WORK TASK: A single number is the answer: the count of lines in these records with "agent" in them.

*-*-*

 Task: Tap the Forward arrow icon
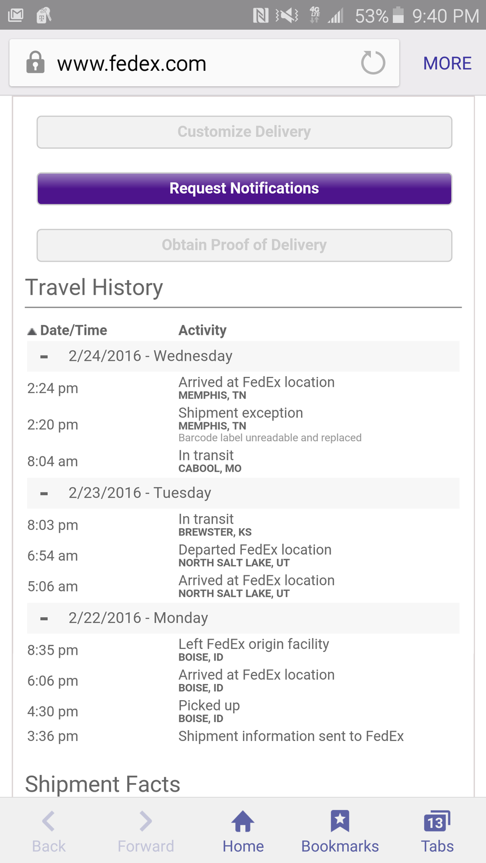(146, 821)
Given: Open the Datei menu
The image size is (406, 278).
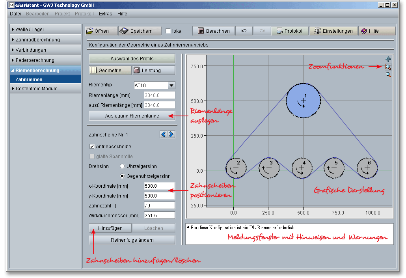Looking at the screenshot, I should coord(15,14).
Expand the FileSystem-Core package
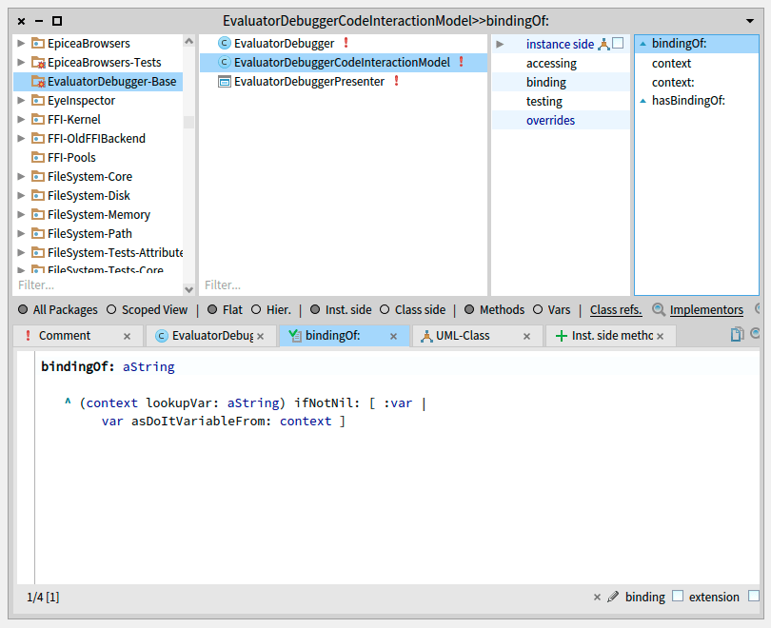Screen dimensions: 771x628 point(22,177)
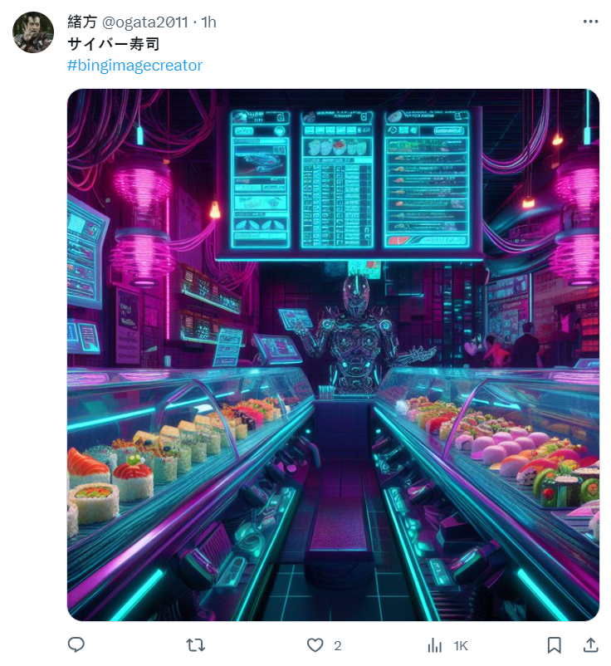Click the user's round profile avatar
This screenshot has height=666, width=611.
coord(33,32)
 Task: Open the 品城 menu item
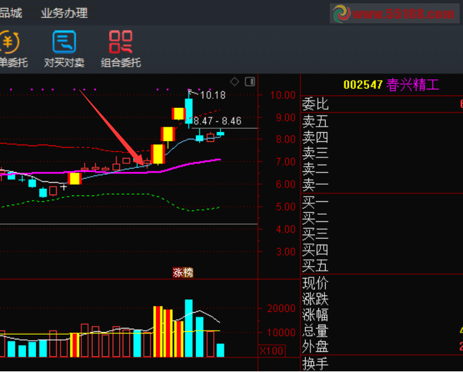coord(11,13)
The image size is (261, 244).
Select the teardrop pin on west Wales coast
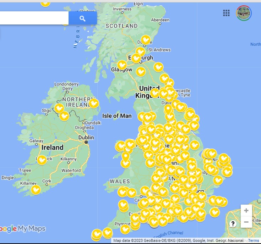pos(125,156)
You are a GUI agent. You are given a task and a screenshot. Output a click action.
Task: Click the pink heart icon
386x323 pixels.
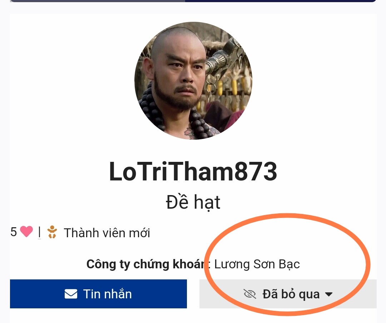[x=26, y=232]
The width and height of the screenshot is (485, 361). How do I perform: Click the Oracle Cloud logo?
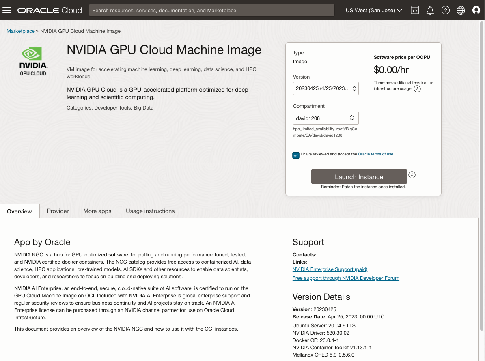(x=50, y=10)
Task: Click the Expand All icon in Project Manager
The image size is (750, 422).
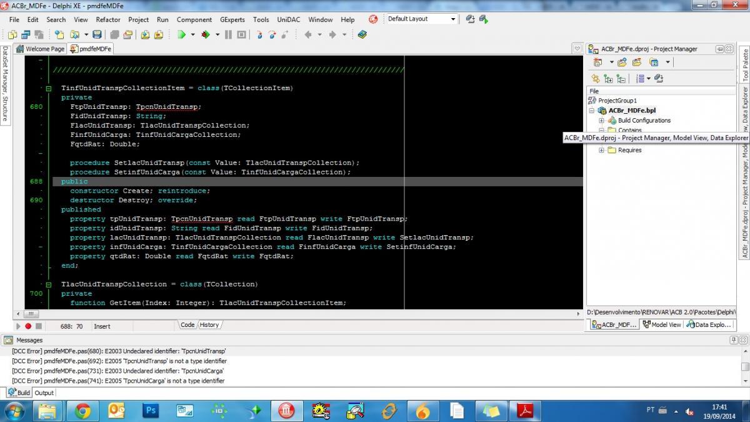Action: 608,79

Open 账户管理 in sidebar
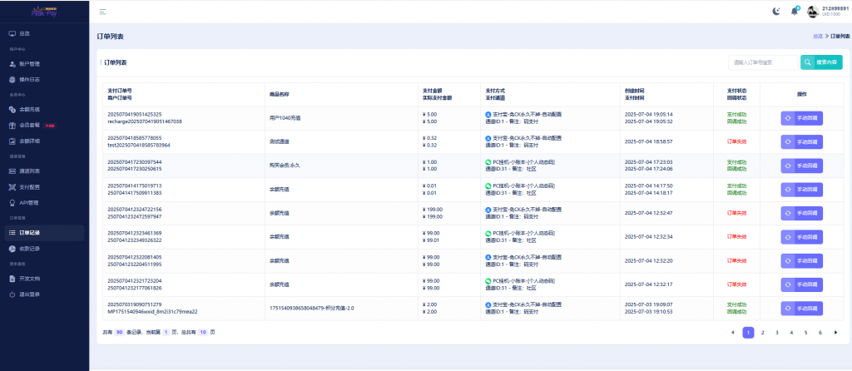[x=29, y=63]
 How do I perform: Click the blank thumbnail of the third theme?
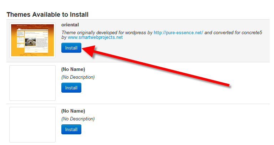[32, 125]
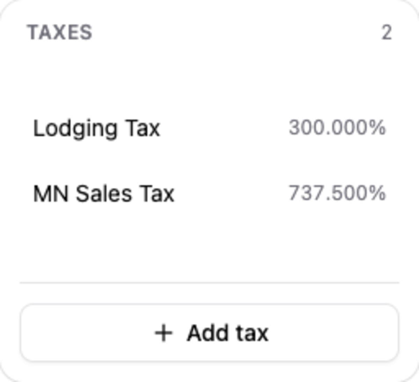The image size is (419, 382).
Task: Click the Lodging Tax name label
Action: (x=97, y=129)
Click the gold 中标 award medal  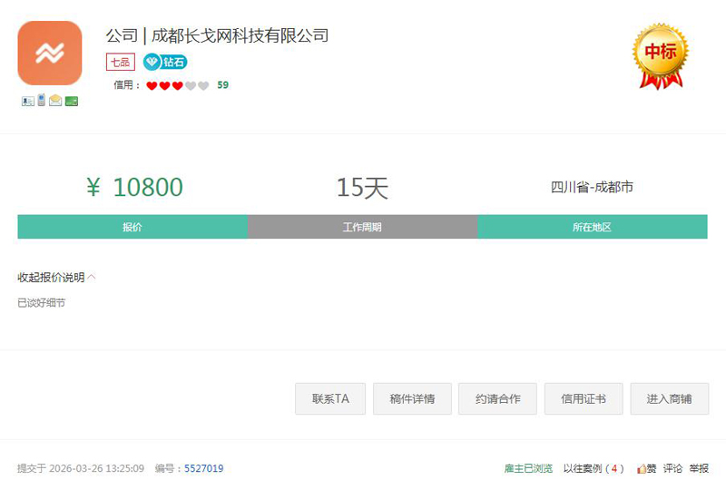[660, 54]
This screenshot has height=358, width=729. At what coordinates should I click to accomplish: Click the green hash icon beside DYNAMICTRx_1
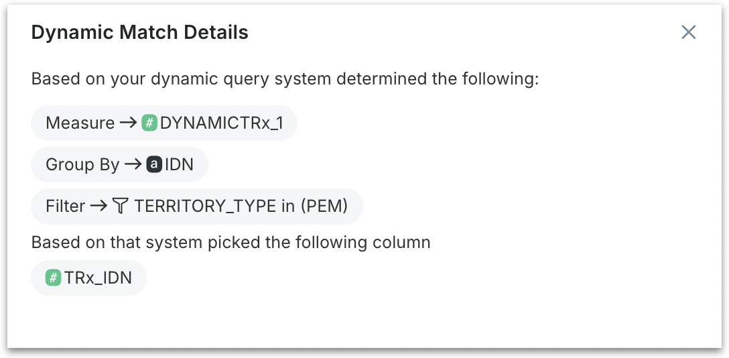[x=149, y=123]
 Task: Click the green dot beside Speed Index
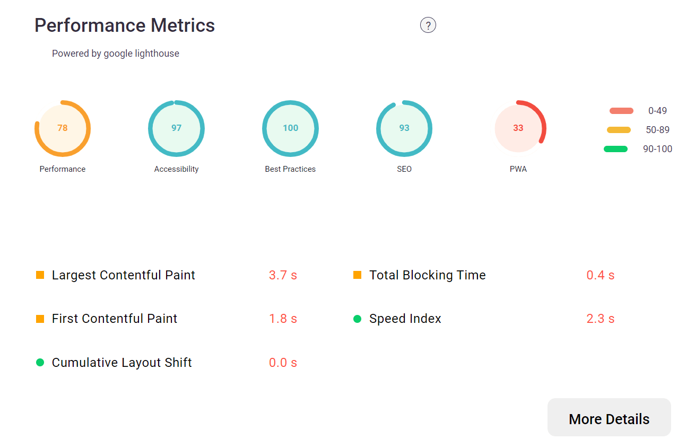pos(357,319)
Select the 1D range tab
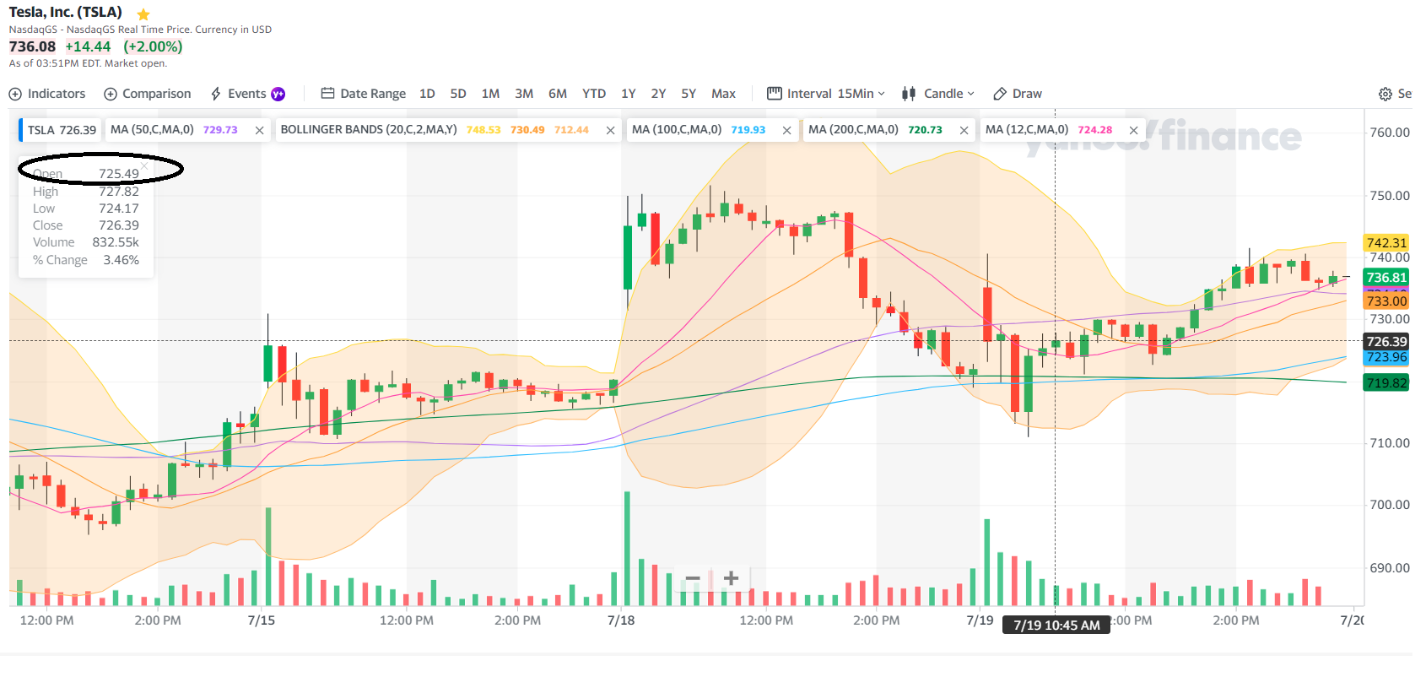Viewport: 1426px width, 688px height. [427, 94]
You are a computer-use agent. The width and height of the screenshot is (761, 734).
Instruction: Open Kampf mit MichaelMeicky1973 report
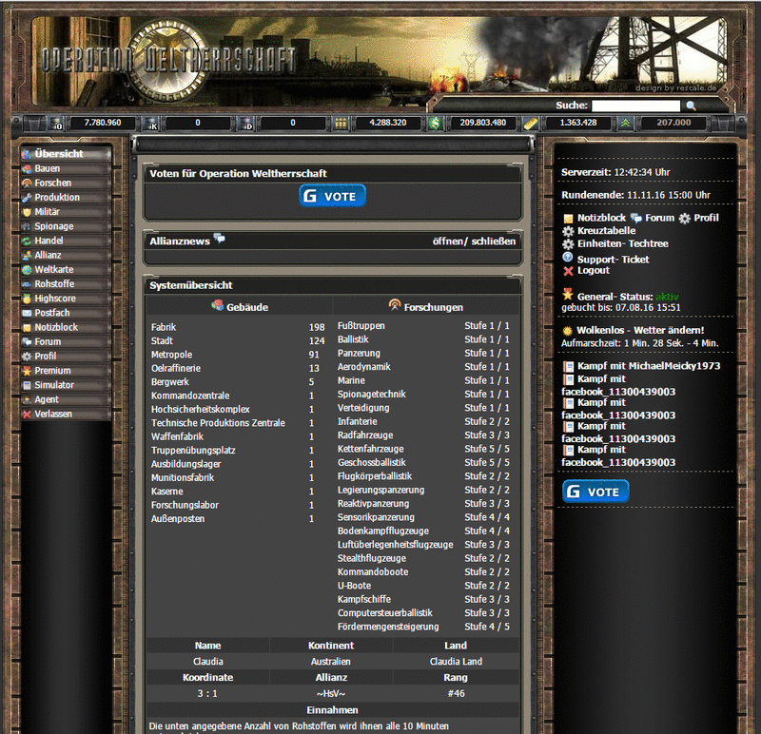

*-*-*

WRITTEN SOLUTION: 2